◆ Exercise task: Please convert the records below into a Markdown table with the columns Row and Line. Cover everything from the start of the records through the line containing "Action: pyautogui.click(x=726, y=27)", that line included, with one numbered row per line and blank lines left out.

BEGIN Information given

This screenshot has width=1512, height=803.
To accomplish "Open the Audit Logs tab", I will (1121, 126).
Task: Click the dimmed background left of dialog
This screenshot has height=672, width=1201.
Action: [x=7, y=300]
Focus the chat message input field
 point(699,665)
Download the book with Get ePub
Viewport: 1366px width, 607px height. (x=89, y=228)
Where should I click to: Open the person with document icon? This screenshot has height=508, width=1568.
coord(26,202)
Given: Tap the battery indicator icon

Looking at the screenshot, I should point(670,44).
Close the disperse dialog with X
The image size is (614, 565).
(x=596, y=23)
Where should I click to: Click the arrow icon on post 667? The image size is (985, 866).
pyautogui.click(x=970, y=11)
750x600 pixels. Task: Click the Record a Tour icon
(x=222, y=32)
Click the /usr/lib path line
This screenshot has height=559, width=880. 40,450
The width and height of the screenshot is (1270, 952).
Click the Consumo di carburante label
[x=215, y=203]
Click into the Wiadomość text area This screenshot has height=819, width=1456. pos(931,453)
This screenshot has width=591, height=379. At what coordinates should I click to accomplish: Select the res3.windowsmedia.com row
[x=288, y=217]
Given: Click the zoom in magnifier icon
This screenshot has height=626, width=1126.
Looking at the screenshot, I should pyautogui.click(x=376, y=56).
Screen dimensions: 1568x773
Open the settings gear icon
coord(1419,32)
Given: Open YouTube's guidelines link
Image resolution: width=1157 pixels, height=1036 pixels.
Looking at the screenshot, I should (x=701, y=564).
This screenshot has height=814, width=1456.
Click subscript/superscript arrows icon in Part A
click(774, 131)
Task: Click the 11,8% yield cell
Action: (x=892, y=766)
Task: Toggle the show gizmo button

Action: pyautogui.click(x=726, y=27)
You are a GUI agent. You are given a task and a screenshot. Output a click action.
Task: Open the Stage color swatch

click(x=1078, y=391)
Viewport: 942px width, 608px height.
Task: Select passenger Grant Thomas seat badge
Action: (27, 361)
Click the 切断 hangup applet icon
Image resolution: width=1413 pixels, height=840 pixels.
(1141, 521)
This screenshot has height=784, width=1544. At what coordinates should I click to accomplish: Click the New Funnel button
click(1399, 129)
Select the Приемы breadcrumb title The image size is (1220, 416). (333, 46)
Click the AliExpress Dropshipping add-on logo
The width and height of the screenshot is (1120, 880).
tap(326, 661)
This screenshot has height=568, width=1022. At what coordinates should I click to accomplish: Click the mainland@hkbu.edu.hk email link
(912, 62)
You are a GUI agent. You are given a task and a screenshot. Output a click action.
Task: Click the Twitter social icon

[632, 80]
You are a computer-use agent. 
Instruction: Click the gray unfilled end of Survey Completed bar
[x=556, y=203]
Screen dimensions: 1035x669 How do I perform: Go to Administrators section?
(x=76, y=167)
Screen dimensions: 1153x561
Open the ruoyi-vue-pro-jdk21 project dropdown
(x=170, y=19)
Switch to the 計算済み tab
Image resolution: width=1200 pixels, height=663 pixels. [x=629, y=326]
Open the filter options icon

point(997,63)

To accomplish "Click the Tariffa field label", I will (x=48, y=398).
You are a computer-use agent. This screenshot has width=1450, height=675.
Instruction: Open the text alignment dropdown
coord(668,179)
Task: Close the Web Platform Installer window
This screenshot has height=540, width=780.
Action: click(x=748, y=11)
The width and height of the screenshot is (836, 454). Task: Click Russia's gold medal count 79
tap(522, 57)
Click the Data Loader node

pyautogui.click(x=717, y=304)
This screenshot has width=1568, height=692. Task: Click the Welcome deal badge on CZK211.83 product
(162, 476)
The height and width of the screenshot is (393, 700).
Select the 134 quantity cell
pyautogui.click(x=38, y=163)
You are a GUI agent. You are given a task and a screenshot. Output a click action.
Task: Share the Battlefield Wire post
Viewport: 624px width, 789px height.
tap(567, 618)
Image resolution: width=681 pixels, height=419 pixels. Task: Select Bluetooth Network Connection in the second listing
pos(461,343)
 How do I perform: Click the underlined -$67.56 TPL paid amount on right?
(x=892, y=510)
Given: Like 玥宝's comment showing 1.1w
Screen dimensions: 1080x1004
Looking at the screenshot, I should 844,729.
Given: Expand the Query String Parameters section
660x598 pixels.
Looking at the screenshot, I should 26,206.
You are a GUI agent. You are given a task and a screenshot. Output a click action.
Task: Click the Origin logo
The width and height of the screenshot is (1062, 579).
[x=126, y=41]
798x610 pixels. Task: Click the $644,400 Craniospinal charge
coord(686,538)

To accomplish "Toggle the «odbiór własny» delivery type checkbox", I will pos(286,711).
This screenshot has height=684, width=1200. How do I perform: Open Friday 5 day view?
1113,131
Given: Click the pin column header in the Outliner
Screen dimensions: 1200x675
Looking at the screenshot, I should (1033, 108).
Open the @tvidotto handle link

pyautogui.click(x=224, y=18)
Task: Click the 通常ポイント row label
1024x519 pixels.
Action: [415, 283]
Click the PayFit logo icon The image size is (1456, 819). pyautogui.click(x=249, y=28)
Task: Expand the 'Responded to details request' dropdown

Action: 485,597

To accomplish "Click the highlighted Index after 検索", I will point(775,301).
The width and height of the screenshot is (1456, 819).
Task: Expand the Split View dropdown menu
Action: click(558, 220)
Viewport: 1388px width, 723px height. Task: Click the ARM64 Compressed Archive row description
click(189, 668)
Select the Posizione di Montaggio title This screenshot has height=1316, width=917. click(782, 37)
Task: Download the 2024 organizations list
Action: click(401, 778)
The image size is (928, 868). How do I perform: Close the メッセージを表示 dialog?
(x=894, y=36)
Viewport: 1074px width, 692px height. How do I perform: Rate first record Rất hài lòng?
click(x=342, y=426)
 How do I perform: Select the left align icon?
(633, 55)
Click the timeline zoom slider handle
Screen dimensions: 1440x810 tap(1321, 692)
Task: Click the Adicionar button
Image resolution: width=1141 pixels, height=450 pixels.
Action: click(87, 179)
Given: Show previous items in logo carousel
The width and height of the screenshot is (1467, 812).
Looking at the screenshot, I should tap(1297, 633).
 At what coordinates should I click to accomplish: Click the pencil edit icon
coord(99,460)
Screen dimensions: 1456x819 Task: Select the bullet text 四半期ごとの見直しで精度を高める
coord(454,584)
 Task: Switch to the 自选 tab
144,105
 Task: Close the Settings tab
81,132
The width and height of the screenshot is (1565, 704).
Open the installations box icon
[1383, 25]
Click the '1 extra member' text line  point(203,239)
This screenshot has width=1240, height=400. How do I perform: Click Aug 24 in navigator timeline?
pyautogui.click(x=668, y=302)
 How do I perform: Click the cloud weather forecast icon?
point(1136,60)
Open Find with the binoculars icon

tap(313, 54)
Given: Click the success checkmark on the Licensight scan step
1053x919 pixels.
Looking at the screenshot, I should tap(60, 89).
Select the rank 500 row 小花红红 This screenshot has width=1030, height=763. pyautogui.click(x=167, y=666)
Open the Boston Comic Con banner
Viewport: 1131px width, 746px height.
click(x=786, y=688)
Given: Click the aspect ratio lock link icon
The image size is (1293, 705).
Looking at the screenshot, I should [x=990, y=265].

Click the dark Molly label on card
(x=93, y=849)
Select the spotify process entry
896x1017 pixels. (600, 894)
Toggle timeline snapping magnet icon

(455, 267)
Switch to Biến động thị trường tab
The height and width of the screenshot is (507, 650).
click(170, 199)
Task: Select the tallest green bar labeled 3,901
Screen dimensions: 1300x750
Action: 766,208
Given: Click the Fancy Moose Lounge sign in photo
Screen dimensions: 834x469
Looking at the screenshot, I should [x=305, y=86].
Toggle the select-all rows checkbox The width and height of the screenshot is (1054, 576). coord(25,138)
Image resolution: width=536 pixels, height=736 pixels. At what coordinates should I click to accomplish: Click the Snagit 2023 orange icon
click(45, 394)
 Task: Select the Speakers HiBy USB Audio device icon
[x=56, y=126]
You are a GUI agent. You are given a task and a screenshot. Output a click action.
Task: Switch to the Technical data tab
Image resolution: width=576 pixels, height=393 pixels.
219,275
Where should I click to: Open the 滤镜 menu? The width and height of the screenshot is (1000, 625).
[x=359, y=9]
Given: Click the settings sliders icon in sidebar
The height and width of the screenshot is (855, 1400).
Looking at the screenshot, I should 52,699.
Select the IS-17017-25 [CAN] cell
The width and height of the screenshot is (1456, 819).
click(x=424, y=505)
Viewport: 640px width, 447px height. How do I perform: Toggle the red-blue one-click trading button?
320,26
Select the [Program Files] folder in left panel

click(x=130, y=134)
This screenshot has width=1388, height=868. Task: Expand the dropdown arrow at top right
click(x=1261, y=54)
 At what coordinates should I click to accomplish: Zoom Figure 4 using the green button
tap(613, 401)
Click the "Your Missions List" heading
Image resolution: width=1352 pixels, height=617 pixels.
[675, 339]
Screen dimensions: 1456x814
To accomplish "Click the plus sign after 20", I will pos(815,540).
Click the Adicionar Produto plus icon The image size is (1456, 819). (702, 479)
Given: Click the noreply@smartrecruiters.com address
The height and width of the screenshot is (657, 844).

END Information given

◆ Exercise response:
| Row | Line |
|---|---|
| 1 | This screenshot has width=1512, height=803. |
| 2 | To accomplish "Open the Audit Logs tab", I will (1121, 126). |
| 3 | Task: Click the dimmed background left of dialog |
| 4 | This screenshot has height=672, width=1201. |
| 5 | Action: [x=7, y=300] |
| 6 | Focus the chat message input field |
| 7 |  point(699,665) |
| 8 | Download the book with Get ePub |
| 9 | Viewport: 1366px width, 607px height. (x=89, y=228) |
| 10 | Where should I click to: Open the person with document icon? This screenshot has height=508, width=1568. |
| 11 | coord(26,202) |
| 12 | Given: Tap the battery indicator icon |
| 13 | Looking at the screenshot, I should point(670,44). |
| 14 | Close the disperse dialog with X |
| 15 | The image size is (614, 565). |
| 16 | (x=596, y=23) |
| 17 | Where should I click to: Click the arrow icon on post 667? The image size is (985, 866). |
| 18 | pyautogui.click(x=970, y=11) |
| 19 | 750x600 pixels. Task: Click the Record a Tour icon |
| 20 | (x=222, y=32) |
| 21 | Click the /usr/lib path line |
| 22 | This screenshot has height=559, width=880. 40,450 |
| 23 | The width and height of the screenshot is (1270, 952). |
| 24 | Click the Consumo di carburante label |
| 25 | [x=215, y=203] |
| 26 | Click into the Wiadomość text area This screenshot has height=819, width=1456. pos(931,453) |
| 27 | This screenshot has width=591, height=379. At what coordinates should I click to accomplish: Select the res3.windowsmedia.com row |
| 28 | [x=288, y=217] |
| 29 | Given: Click the zoom in magnifier icon |
| 30 | This screenshot has height=626, width=1126. |
| 31 | Looking at the screenshot, I should pyautogui.click(x=376, y=56). |
| 32 | Screen dimensions: 1568x773 |
| 33 | Open the settings gear icon |
| 34 | coord(1419,32) |
| 35 | Given: Open YouTube's guidelines link |
| 36 | Image resolution: width=1157 pixels, height=1036 pixels. |
| 37 | Looking at the screenshot, I should (x=701, y=564). |
| 38 | This screenshot has height=814, width=1456. |
| 39 | Click subscript/superscript arrows icon in Part A |
| 40 | click(774, 131) |
| 41 | Task: Click the 11,8% yield cell |
| 42 | Action: (x=892, y=766) |
| 43 | Task: Toggle the show gizmo button |
| 44 | Action: pyautogui.click(x=726, y=27) |